Scan Like A Pro

Several years ago I read an article on scanning personal paperwork and reducing physical clutter. I liked the concept (except the part about using perforce!) and have since refined my own workflow to achieve something similar.

These days I scan and OCR nearly all paperwork I deal with (bills, contracts, letters, statements, etc), store them in a shallow directory structure and commit them to a git repository.

Step One: Scanner

For scanning, I use a document scanner at a clients office. I’m there a couple of days a week, so every now and again I take a pile of paper in and feed it through. They have a Xerox DocuCentre-II C2200 - it can scan 75 double sided pages at a time and saves PDFs to a windows share. Depending on the document, I scan in colour or greyscale at 600 dpi - the saved files are larger, but I deal with that later.

Step Two: OCR

The resulting PDFs have a single scanned image per page - I really wanted to OCR them if possible and make the content searchable. I explored various open source options that could run on my Linux systems, but none worked as well as I hoped. They generally had accuracy issues or would only output the recognised characters to a text file.

A few years ago I was working at a University, so I splashed out on an academic copy of Adobe Acrobat Pro 9.0 for Windows. Dual booting is a pain, but the OCR support is second to none and makes the hassle worthwhile.

Version 9.0 or later of Acrobat Pro has an OCR feature called ClearScan. After recognising the characters on each page, it converts them to a custom vector font and replaces the scanned image of that character with the vector character. This makes the text indexable by standard PDF search tools (like spotlight, etc) and has a massive impact on the file size. A 24 page text-only document I scanned last week went from 11Mb to 700Kb.

To use ClearScan open the scanned PDF Acrobat, select the Document menu, then choose “OCR Text Recognition” and “Recognise text using OCR”. Check the settings in the window that pops up and use the edit button to ensure “PDF output style” is set to Clearscan and “Downsample” is set to Lowest (600 dpi).

Step Three: Git

As a final step I store the files in a simple directory structure and save them to a git repository. A version control system might seem a bit odd, as the files generally don’t change much (if at all) but git makes it easy to store a backup of all the files on my server.

I group the documents by type and year. Anything more complex is unnecessary as I usually find what I need by searching.

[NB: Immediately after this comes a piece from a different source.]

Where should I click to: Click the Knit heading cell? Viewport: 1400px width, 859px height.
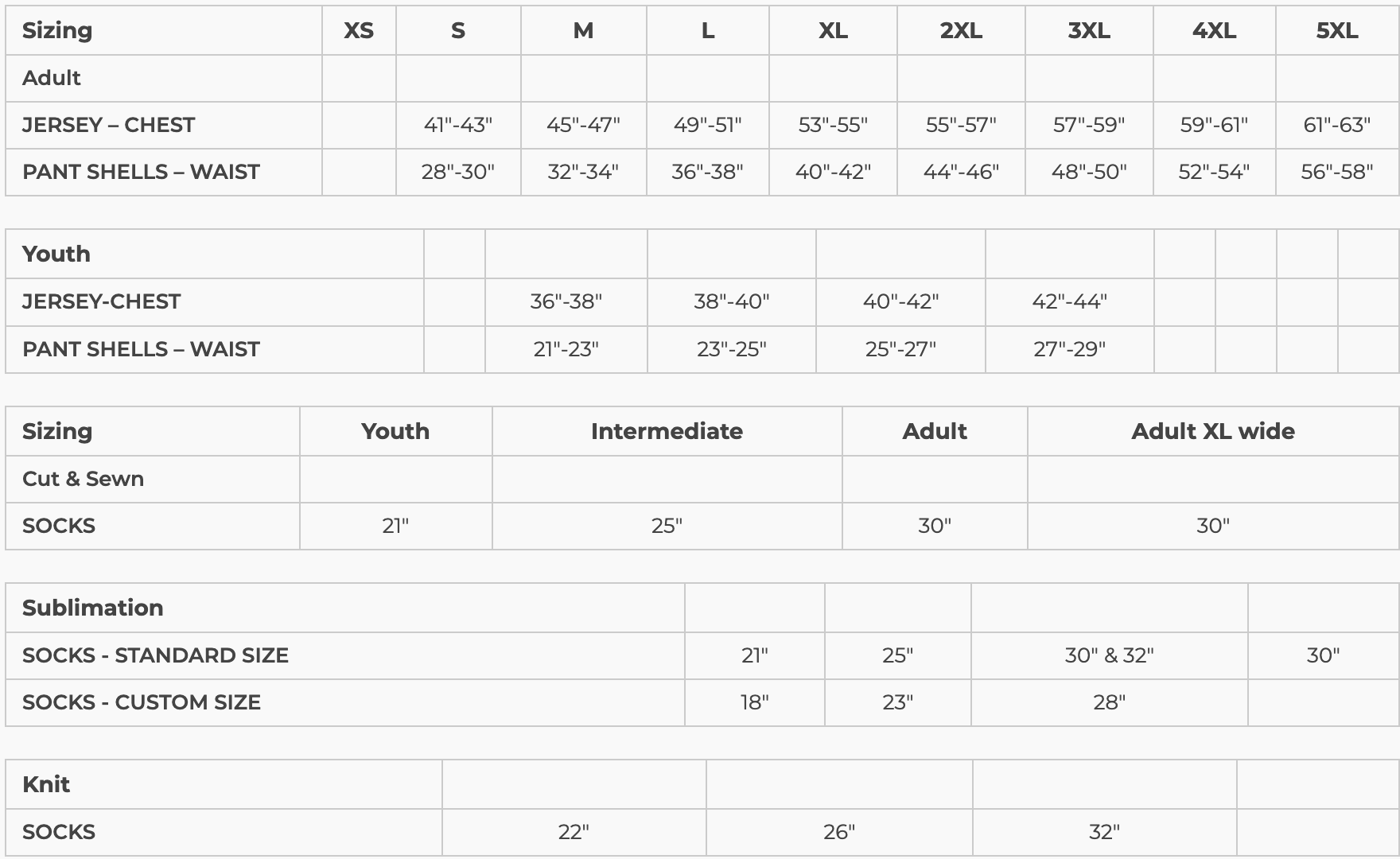46,784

Here’s a sample of the directory structure:

    banking/2010/20100630 - statement.pdf
    banking/2010/20100720 - letter.pdf
    banking/2010/20100731 - statement.pdf
    insurance/2009/20090317 - contents renewal.pdf
    insurance/2010/20100315 - contents renewal.pdf
    receipts/2010/20100915 - laptop.pdf

Step Four: Profit

It has proven to be incredibly useful to have all my documents scanned and searchable. Not only is there less stuff floating around my house, but looking up records has become a trivial task.

I regularly look for files to send to my accountant and to check when I can expect a new bill to arrive. Recently I also had to look up receipts as part of an insurance claim.

Now that I have a standard workflow setup, the whole process is relatively little work and the results are convenient.